─── Data to use ───
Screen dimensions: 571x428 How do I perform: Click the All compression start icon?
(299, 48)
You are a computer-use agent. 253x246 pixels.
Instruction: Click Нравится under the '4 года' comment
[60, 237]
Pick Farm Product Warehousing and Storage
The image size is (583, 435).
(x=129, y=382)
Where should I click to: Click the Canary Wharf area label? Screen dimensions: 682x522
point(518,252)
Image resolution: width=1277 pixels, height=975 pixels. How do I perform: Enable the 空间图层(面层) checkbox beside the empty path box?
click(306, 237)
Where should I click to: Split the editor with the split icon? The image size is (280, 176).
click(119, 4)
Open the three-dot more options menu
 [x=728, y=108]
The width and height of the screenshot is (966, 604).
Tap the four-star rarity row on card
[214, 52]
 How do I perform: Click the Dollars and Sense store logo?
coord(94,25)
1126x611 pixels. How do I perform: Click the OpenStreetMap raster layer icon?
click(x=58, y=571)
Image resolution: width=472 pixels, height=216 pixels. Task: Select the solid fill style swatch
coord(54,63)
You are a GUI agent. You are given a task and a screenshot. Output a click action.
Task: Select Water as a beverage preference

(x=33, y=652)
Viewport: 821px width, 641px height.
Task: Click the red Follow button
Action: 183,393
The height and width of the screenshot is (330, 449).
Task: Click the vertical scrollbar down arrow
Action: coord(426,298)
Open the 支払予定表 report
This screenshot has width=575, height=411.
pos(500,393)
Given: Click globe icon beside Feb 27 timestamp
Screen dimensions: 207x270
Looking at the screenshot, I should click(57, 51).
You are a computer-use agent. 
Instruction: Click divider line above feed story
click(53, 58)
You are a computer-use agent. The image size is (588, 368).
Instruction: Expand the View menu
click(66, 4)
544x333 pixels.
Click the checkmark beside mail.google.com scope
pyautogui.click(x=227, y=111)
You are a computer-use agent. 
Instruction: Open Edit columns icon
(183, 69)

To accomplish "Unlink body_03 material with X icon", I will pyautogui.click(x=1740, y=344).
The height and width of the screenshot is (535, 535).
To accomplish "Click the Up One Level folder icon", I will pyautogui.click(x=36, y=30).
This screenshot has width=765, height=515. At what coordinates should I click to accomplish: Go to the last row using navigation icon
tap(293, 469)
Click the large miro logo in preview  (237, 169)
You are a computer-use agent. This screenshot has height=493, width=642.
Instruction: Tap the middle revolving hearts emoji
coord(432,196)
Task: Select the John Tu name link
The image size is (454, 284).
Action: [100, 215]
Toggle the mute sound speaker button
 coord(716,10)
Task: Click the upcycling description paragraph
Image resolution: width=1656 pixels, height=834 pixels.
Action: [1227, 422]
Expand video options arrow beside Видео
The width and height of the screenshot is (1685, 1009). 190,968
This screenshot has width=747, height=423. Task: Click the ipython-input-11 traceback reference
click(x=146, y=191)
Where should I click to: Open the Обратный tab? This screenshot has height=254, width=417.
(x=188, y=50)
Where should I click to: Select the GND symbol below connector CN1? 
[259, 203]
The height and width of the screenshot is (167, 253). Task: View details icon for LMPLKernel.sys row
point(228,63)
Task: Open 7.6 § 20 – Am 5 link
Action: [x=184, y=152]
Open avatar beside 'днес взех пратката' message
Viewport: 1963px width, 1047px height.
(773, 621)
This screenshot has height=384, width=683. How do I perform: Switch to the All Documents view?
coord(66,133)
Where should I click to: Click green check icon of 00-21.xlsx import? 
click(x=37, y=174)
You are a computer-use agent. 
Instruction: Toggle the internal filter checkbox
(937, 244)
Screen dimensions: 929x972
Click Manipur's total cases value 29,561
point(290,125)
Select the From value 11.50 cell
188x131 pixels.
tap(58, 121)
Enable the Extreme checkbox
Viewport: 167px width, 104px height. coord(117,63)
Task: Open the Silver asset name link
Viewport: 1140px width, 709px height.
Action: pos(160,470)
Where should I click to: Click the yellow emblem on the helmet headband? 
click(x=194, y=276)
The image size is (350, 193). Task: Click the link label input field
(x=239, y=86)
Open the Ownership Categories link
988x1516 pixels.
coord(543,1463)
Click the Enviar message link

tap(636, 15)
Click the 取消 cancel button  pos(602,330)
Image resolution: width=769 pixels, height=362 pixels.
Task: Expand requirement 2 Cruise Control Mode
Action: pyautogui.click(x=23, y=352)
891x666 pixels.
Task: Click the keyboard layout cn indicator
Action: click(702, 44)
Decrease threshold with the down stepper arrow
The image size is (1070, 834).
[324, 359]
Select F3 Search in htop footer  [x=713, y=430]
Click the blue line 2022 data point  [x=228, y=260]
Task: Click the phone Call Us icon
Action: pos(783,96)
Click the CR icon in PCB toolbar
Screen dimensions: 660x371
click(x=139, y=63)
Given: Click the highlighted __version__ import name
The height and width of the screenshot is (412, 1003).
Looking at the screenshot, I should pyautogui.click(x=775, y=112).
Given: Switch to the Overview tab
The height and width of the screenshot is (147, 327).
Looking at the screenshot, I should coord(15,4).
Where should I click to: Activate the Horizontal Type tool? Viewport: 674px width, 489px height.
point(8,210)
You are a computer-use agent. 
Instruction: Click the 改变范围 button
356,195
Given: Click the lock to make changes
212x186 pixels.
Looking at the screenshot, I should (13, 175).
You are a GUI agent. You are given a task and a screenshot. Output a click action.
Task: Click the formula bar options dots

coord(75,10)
───
What you need to do ▸ Find the word "name" in the records and pull out each line that has it.

Result of the task ▸
Task: Select the John Tu name link
Task: Open the Silver asset name link
Given: Click the highlighted __version__ import name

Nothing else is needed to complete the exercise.